◆ Data items ◆

══════

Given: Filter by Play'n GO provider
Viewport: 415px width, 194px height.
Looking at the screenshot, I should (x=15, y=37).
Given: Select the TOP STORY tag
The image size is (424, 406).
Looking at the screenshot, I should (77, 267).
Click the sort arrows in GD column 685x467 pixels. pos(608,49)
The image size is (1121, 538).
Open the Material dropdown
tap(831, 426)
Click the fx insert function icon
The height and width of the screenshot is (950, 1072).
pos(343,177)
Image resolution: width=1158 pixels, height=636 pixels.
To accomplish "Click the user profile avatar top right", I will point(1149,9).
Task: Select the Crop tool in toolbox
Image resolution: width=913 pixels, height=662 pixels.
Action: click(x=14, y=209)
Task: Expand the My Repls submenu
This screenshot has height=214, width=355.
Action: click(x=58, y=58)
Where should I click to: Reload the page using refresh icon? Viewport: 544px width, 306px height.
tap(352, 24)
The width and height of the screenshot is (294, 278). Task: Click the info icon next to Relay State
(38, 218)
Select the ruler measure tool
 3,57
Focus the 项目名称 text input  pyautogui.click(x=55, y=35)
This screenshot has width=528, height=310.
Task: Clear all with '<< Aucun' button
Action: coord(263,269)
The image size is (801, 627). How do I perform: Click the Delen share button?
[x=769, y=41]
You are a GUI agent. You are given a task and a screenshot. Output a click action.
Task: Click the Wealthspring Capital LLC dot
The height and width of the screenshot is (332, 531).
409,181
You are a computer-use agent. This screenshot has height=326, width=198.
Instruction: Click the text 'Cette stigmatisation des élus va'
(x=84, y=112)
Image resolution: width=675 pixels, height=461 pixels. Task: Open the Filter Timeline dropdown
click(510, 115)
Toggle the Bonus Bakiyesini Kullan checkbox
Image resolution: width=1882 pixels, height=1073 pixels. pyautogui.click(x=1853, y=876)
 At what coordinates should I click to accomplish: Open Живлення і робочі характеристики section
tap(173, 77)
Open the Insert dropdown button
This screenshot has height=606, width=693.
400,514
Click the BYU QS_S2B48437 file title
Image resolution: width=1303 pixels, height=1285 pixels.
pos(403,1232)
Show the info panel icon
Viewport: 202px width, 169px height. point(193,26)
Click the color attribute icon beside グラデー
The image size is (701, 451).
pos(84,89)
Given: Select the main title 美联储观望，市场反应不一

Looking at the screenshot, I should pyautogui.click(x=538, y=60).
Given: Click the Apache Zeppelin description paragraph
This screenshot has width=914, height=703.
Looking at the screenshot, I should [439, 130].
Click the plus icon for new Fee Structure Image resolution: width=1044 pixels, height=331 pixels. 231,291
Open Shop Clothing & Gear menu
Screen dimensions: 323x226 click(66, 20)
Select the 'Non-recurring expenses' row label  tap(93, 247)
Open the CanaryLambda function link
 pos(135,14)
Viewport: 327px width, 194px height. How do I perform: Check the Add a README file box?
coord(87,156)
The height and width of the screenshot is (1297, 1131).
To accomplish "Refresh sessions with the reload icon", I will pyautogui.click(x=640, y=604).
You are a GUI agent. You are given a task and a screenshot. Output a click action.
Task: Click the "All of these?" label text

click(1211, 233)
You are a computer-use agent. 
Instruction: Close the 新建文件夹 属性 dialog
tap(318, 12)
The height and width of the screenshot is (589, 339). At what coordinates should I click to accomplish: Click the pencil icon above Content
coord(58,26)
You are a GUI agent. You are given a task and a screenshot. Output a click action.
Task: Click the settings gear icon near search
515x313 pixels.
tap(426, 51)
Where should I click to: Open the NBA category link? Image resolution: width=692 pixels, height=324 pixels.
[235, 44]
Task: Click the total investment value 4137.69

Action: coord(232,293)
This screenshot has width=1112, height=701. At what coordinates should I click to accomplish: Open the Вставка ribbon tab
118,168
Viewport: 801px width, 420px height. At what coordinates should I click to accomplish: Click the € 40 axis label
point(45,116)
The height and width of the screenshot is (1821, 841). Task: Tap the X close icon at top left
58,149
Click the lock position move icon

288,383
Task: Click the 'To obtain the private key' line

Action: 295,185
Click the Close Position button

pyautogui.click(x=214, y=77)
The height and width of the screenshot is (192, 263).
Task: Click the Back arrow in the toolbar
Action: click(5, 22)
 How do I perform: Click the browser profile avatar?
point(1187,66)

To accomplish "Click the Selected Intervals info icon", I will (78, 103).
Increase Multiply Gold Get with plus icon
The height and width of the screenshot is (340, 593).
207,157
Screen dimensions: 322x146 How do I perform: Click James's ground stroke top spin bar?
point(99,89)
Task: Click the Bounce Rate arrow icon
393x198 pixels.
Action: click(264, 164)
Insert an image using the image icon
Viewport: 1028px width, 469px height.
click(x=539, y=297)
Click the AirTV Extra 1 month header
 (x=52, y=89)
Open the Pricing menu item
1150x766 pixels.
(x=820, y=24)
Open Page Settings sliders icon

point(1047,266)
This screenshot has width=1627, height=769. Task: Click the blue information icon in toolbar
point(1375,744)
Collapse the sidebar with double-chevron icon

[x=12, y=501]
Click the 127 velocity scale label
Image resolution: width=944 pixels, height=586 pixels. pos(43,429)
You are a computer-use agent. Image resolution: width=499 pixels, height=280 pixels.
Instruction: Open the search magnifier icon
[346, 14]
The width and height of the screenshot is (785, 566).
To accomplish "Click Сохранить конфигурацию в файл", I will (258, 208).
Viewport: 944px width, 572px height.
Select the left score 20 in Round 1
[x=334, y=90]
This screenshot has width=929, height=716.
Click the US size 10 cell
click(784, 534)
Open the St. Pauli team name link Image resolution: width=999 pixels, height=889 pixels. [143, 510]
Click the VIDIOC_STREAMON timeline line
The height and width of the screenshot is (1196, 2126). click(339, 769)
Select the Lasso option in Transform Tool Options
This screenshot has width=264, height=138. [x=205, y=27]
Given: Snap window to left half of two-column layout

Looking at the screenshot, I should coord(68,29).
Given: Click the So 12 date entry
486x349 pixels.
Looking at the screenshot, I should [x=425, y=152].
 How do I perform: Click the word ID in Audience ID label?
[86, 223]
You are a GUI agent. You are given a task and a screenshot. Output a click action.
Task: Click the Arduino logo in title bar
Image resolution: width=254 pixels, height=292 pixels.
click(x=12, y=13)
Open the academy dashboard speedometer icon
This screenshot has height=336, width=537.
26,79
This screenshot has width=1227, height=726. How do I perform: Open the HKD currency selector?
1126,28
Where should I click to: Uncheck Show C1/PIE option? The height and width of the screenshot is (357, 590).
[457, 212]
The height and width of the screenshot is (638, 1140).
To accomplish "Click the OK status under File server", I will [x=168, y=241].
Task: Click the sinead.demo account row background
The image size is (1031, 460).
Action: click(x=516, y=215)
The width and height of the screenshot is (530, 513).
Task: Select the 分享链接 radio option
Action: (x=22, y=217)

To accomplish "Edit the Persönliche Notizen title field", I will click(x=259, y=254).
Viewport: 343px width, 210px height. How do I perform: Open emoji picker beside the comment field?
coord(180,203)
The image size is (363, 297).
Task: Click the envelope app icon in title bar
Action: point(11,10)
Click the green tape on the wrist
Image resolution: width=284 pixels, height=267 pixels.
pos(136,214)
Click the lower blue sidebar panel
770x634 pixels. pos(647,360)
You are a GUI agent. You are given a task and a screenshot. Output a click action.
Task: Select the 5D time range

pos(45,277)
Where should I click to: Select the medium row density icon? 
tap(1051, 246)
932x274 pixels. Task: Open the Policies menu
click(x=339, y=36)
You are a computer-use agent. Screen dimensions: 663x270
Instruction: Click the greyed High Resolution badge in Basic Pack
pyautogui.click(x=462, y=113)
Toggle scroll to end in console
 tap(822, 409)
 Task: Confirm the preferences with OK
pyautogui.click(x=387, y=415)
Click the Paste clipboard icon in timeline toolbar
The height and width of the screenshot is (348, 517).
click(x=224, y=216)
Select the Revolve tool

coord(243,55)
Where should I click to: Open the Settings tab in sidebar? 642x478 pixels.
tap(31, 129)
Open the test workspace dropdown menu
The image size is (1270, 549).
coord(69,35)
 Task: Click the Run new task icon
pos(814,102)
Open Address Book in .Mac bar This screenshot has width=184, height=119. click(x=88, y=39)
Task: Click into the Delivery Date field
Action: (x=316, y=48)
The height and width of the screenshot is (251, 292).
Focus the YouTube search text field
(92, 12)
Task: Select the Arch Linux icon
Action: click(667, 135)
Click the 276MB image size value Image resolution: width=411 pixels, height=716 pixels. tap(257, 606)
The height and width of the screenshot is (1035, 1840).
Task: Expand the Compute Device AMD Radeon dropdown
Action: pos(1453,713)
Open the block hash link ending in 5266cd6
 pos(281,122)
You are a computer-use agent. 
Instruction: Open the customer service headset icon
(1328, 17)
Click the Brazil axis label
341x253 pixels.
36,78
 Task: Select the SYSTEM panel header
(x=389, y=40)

══════

◆ WORK ITEM ◆
The only reply wanted is the number of lines in the records above containing the word "will".

◆ TASK ANSWER ◆
6